(Dataset excerpts Opens)
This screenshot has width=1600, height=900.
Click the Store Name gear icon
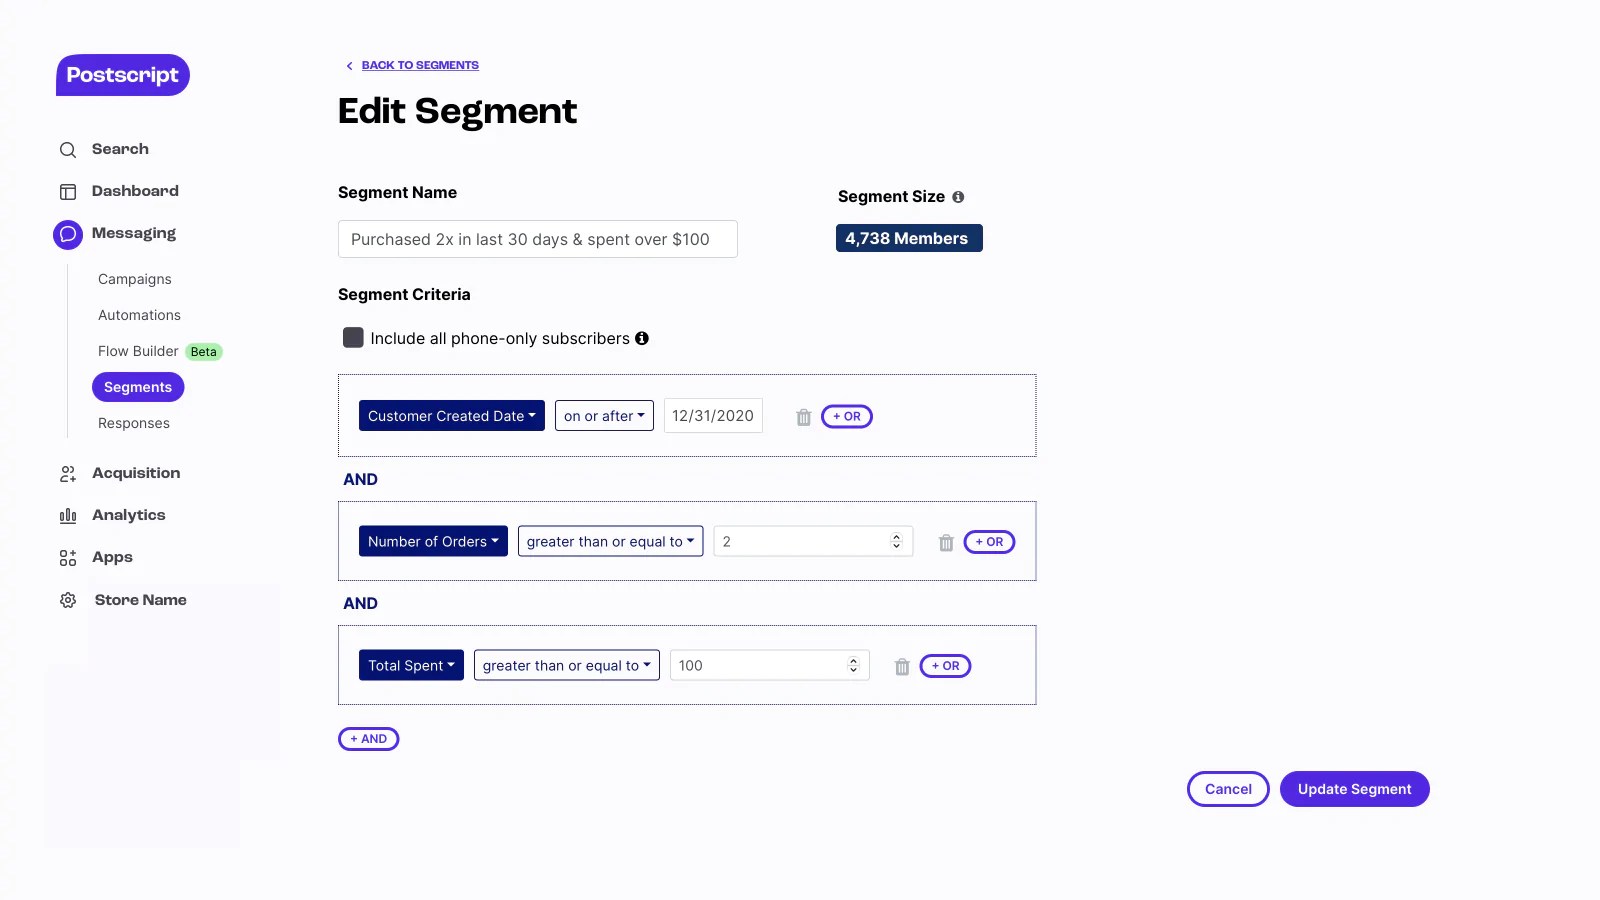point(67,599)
(Dataset excerpts Closes)
(Dataset excerpts Opens)
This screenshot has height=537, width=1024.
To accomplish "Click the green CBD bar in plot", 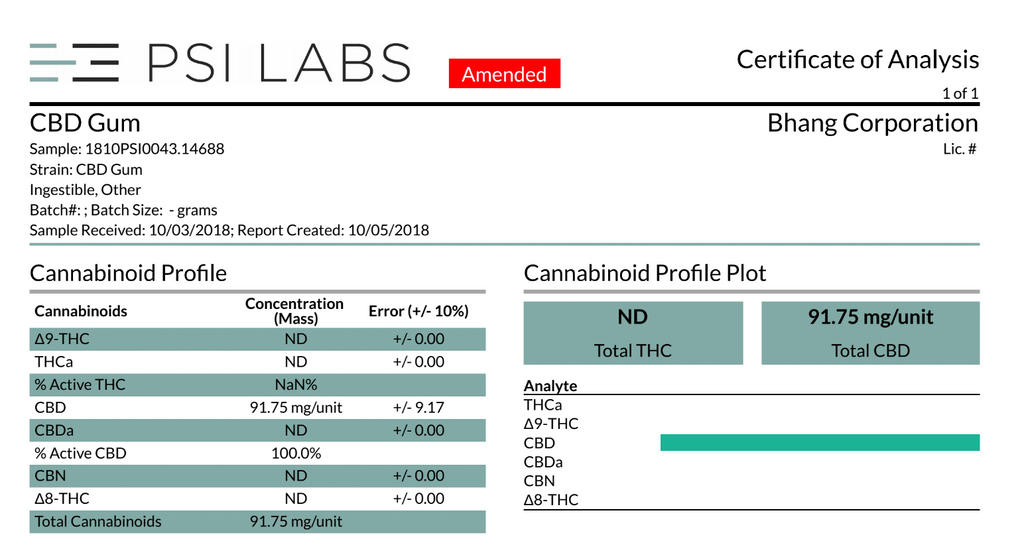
(Dataset excerpts Closes)
Instructions to follow
From the records above, quote word for word only the lines beginning at the line that has "This screenshot has height=537, width=1024." and stopping after the line that has "the green CBD". Omit the pictures.

Reply
This screenshot has height=537, width=1024.
To accomplish "Click the green CBD bar in plot", 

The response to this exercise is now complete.